At the conference Shanks noted in regards to margins:
We’ve earned margins in the first — operating margins in the first half of the year that’s over 10%. That is very, very strong. And as you and I were talking about last night, obviously, we benchmark extensively our competitors. And the ones that are performing the strongest now in terms of margin are Volkswagen AG (ETR:VOW) (FRA:VOW) and Hyundai-Kia. I think Volkswagen AG (ETR:VOW) (FRA:VOW) through the first half is in the 8% to 9% range, if I remember correctly. Hyundai-Kia, maybe 10% to 11%, actually stronger than we were in North America.
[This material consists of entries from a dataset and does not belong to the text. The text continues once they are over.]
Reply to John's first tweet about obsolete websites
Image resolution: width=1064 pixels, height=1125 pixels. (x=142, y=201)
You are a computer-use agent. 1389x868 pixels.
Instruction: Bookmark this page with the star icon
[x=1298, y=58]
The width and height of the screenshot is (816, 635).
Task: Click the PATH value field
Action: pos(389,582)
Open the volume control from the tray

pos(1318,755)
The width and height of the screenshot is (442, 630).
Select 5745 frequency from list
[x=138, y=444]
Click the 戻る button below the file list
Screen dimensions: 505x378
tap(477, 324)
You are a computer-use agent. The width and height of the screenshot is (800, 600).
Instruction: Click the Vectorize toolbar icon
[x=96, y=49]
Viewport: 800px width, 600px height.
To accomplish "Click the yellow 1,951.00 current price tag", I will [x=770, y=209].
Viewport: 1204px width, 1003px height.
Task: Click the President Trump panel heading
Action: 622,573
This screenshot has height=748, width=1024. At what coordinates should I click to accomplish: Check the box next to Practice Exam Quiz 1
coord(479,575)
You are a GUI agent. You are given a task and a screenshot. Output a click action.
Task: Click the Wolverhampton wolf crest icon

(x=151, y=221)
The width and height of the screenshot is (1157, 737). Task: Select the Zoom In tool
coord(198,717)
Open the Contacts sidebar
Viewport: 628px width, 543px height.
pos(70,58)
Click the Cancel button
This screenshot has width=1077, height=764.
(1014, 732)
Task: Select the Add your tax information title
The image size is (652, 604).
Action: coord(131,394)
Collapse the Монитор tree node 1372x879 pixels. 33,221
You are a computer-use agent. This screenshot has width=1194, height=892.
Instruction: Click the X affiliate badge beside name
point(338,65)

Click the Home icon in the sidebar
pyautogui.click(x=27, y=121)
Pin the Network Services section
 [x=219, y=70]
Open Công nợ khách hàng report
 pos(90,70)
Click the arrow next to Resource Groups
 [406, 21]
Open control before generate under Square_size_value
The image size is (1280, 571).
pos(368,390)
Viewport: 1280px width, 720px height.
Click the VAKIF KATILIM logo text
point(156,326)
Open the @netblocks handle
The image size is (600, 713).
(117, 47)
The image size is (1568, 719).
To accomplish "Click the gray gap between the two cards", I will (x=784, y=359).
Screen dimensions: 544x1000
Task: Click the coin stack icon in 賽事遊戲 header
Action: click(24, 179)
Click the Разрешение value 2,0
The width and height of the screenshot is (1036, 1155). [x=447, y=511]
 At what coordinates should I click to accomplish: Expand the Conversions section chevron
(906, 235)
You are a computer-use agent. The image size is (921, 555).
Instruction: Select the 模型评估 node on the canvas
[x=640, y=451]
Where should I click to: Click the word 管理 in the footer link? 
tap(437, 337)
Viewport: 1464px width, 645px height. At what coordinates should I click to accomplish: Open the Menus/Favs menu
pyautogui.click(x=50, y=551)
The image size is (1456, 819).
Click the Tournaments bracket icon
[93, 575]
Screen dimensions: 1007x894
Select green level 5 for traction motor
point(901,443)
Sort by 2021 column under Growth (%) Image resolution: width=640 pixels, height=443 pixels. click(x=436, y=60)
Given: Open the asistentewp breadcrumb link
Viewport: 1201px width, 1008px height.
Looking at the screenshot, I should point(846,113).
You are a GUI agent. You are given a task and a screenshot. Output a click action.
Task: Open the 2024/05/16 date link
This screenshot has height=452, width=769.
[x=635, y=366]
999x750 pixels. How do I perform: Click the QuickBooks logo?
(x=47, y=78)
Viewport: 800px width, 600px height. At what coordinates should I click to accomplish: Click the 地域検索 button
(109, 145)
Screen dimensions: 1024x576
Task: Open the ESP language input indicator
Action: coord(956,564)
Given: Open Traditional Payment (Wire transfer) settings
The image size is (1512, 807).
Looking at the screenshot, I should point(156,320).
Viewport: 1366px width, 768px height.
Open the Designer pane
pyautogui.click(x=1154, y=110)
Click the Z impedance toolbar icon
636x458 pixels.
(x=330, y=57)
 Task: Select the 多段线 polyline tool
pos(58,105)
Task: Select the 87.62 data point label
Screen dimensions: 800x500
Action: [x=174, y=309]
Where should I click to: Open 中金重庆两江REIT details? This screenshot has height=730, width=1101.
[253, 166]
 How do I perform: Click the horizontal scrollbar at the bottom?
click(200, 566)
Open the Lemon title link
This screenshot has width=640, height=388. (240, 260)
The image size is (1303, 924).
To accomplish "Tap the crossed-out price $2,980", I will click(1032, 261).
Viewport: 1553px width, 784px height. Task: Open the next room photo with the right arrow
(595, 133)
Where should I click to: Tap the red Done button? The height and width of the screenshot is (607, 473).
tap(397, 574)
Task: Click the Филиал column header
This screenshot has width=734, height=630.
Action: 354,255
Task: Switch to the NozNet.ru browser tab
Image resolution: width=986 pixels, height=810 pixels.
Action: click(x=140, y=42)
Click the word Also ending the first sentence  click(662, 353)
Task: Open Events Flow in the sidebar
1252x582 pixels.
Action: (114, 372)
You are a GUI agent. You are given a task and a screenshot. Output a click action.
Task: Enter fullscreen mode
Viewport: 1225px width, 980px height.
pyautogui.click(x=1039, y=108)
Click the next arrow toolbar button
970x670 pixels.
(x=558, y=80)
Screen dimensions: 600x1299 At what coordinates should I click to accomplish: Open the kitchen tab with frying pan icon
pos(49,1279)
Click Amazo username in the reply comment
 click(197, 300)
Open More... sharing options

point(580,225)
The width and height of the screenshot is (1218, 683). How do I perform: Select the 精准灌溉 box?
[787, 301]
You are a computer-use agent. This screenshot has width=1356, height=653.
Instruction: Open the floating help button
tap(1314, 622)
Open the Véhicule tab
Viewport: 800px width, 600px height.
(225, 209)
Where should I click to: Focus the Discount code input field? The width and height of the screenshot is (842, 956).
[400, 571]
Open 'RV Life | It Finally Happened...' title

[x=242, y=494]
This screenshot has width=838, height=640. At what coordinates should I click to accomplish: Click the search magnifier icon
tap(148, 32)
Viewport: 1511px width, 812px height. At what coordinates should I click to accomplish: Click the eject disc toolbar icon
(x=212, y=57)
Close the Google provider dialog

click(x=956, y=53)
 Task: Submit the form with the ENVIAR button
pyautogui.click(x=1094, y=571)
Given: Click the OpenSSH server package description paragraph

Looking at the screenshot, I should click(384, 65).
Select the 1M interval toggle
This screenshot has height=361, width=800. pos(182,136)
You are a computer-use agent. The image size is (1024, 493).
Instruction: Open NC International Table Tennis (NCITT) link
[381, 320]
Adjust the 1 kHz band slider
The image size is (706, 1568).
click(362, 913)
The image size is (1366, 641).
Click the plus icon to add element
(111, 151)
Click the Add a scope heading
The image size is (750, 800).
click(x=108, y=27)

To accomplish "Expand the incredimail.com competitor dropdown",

So — and they are hitting on all cylinders.
It just feels like when we go back and look at history that for a lot of different reasons, if you start on a consistent basis in a quarter, it can peak and valley, just because of the flow and the timing of revenue across. But it feels like an 8% to 10%, 11% margin on a consistent basis seems to be about what the industry can generate at the top end.
Actually, I would argue on a cycle average. Because what we are trying to do when we talk about the 8% to 10% for North America and 8% to 9% for the Company is to be able, over an economic cycle, to earn that, recognizing there will be years where it could be higher and there could be — well, there will be years where it is lower when we are in a downturn. But on sort of a trend basis, on an average cycle, I think that is probably a reasonable objective to aspire to.
And we are getting the 10% margin in North America at what historically would have been considered recessionary conditions. But the business is in good shape. The breakeven is at about 10 million units, which is good. So the cost structure is good relative to the revenue we are generating and the margins. And right now, at least, the environment in North America is favorable in terms of pricing industrywide. Everyone is being quite disciplined and focused on margin.
So I’m not sure how long that lasts, but I think there are a lot of factors that are contributing to it. But I think it starts with us having the right structure and a strong product lineup. And the brand is also improving, which, again, is something that is part of our aspirations in Europe as we think about the recovery there.
In Europe, Ford expectedly expressed concern over macro and industry conditions, but we were encouraged to hear that the company is not placing reliance within its turnaround plan on other automakers executing major rationalization (if they do, it’s an added potential benefit). Like in the North America turnaround, Europe will also require a heavy product component, which the company recently unveiled and also covered at our conference. Though Ford has less of an ATP disadvantage in Europe vs. the disadvantage it had in North America years ago, there are opportunities to close various competitive pricing gaps and also enhance mix.
General Motors Company (NYSE:GM) is entering the heaviest (as a % of units) and richest (on incremental margins) portion of its product cycle, with its pickup trucks and SUV’s getting fully redesigned in the next two years. General Motors Company (NYSE:GM) hasn’t seen this level of refresh activity in over five years.
As General Motors Company (NYSE:GM)’s refresh activity accelerates, it should offer a meaningful tailwind to earnings momentum through higher share, lower incentives and higher transaction prices, despite a rough IPO.